Reproduce each line of the records below verbatim, leaving out the pictures.
start WORKING DATA
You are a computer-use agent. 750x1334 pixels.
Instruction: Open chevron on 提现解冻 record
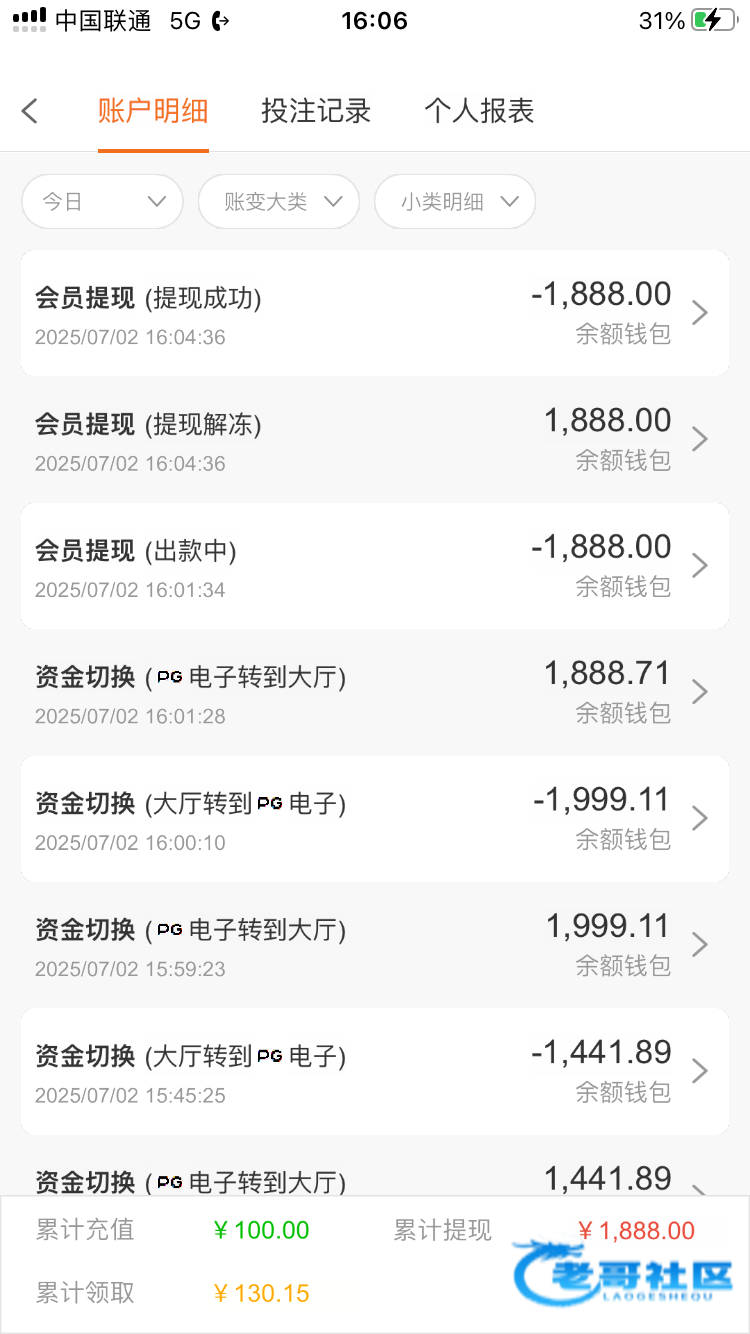tap(700, 439)
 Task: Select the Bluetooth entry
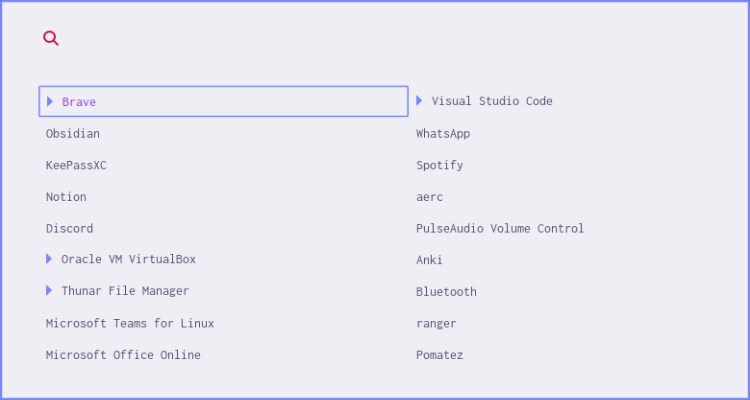pyautogui.click(x=446, y=292)
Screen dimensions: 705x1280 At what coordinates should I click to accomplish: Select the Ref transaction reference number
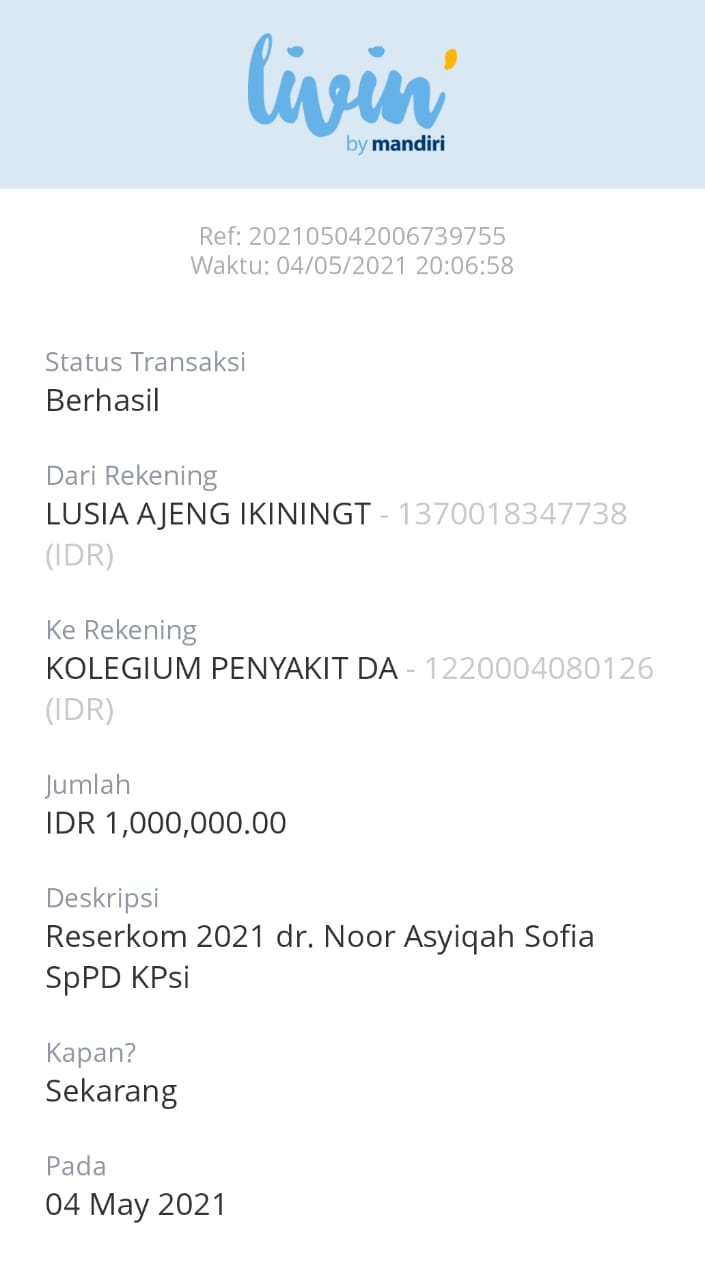352,237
end WORKING DATA
COMPLETED TASK:
You are a computer-use agent. 750x1334 pixels.
Instruction: Open chevron on 提现解冻 record
tap(700, 439)
 Task: Select the Bluetooth entry
pyautogui.click(x=446, y=292)
Screen dimensions: 705x1280 At what coordinates should I click to accomplish: Select the Ref transaction reference number
352,237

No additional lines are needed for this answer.